• What to work on:
• 1. From the article on watermelon snow, extract the passage that begins at the words "This image shows" and ends after the words "at both sites.", copying it word for word.
• 2. Continue the article on watermelon snow from the point where it ends.

• Passage to read:

-- -- --

‘Watermelon’ snow is helping melt glaciers

Algae that paint the snow pink make it absorb more sunlight — and heat


Some Arctic algae turn the snow red to pink on parts of Alaska’s Harding Icefield. This colored snow melts faster than clean, white snow, new data show.

Gerard Ganey

Certain microbes that grow on glaciers and ice sheets can paint the snow pink. Sometimes called watermelon snow, this reddish pigment makes the snow soak up more sunlight. And that makes it melt faster, data now show.

The alga Chlamydomonas nivalis (KLAM-ee-duh-MO-nus NIV-ah-lis) and its kin appear to be to blame. C. nivalis thrives in cold water. Although frozen, glaciers and snow are still watery environments, says Roman Dial. He’s a biologist at Alaska Pacific University in Anchorage. He also was an author of the new study.

These watermelon-hued algae appear in the spring and summer. At times they will proliferate dramatically. Ecologists refer to this as an algal bloom. Research had suggested a colorful blood could darken snow, fostering its melt. The reason: Dark colors absorb more sunlight. That’s why you feel hotter standing in the sun in a black shirt than in a white one. A bloom of C. nivalis is like covering snow with a dark t-shirt.

If microbes help melt the snow, that water might help even more algae grow. That could create a “feedback” cycle where increased melting creates conditions for even more melting. Or that’s what scientists suspected. But to be sure, they need to acquire some data from testing.  

“We used everything from microscopes to satellites,” Dial says. Doing so confirmed that places with extra watermelon algae melted much faster.

The researchers shared their new data September 18 in Nature Geoscience.

Little microbes, big effect

Glaciers naturally have small amounts of nutrients. These include nitrogen and phosphorus. Higher levels of those nutrients might act as fertilizer to help algae grow. So Dial and colleagues added either plain water or water with fertilizer in it to different patches of snow on Harding Icefield. This frozen expanse in southern Alaska spans 1,900 square kilometers (730 square miles).

This image shows how snow algae increased across Alaska’s Harding Icefield over the summer of 2013. Its estimated range went from low (light blue) in June to high (red) by September.G. Ganey

In places where they added water, 50 percent more algae grew than in untouched areas. Adding fertilizer quadrupled the algal growth.

Now that the scientists knew how to boost algae growth, they did related tests. In some areas, they boosted the growth of the algae by dousing the snow in fertilizer. At other sites, they killed off such algae with bleach. Over 100 days, the scientists tracked melting at both sites.

Places with extra algae melted much faster than where the algae were wiped out. By the end of the test, snow that got extra algae was three times as likely to have melted to slush or down to a layer of ice beneath it. Exposing that ice under the snow could further boost algae’s melting. Why? Bare ice absorbs more sunlight than does clean snow.

-- -- --

• Records:

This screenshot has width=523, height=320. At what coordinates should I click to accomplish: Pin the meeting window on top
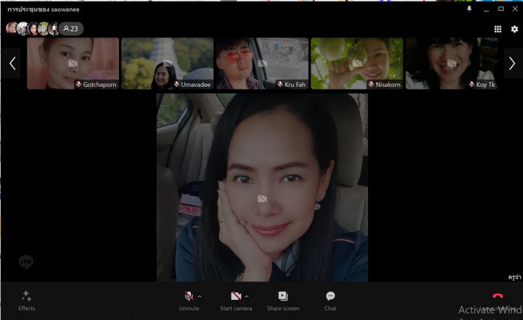469,9

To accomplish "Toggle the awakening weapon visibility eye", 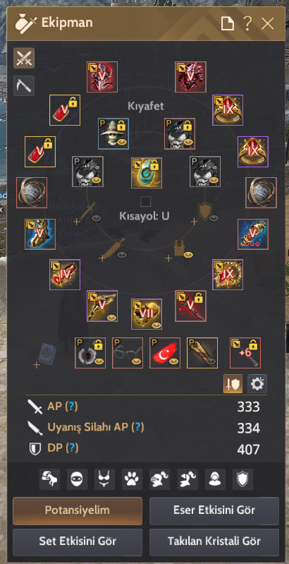I will (123, 255).
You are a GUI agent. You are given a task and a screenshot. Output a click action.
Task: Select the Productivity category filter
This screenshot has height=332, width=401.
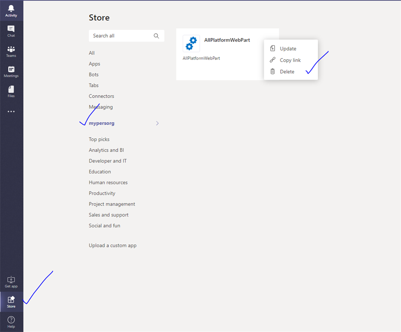click(102, 193)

-- -- --

• Responses to the exercise:
• 1.
This image shows how snow algae increased across Alaska’s Harding Icefield over the summer of 2013. Its estimated range went from low (light blue) in June to high (red) by September.G. Ganey

In places where they added water, 50 percent more algae grew than in untouched areas. Adding fertilizer quadrupled the algal growth.

Now that the scientists knew how to boost algae growth, they did related tests. In some areas, they boosted the growth of the algae by dousing the snow in fertilizer. At other sites, they killed off such algae with bleach. Over 100 days, the scientists tracked melting at both sites.

• 2.
The team collected satellite data, such as photos of the snow cover and measurements of how reflective the snow was. From this, the team then estimated the effects of algae across the whole Harding Icefield.

Algae grew on more than one-third of the ice sheet. Within that area, the microbes were responsible for almost one-sixth of the snowmelt, the team calculated. Warm temperatures caused most of the rest of the melt.

Not just Alaska

“There’s a growing push to understand the impact of microorganisms on glaciers and ice sheets,” says Christopher Williamson. He’s a microbiologist in England at the University of Bristol who did not take part of this study. Scientists often do research like this — observing one area over a long time, Williamson says. But here, scientists instead altered the environment to probe directly for any direct link between algae and snowmelt.

The effect probably isn’t limited to Alaska, either. Another team sampled watermelon snow across the Arctic. They found that the reddish snow was 13 percent less reflective. And any light that is not reflected into space can be absorbed by the snow as heat. So the snow probably melted faster, although the scientists didn’t measure that directly.

Those researchers published their results last year in Nature Communications.

C. nivalis and other snow microbes like to live where the temps are just below freezing. If global warming heats up more of the Arctic into this range, those algae might expand their range.

Other microbes or pollutants might also speed the melting of Arctic ice. Williamson is part of a five-year project studying the impact of microbes on ice in Greenland. There, he’s studying both bacteria and ice algae — which are different than snow algae. These microbes have been darkening Greenland’s ice. That may help explain why ice there has been melting faster than would be expected due to climate change alone. Williamson and colleagues now want to figure investigate if microbes are part of the reason.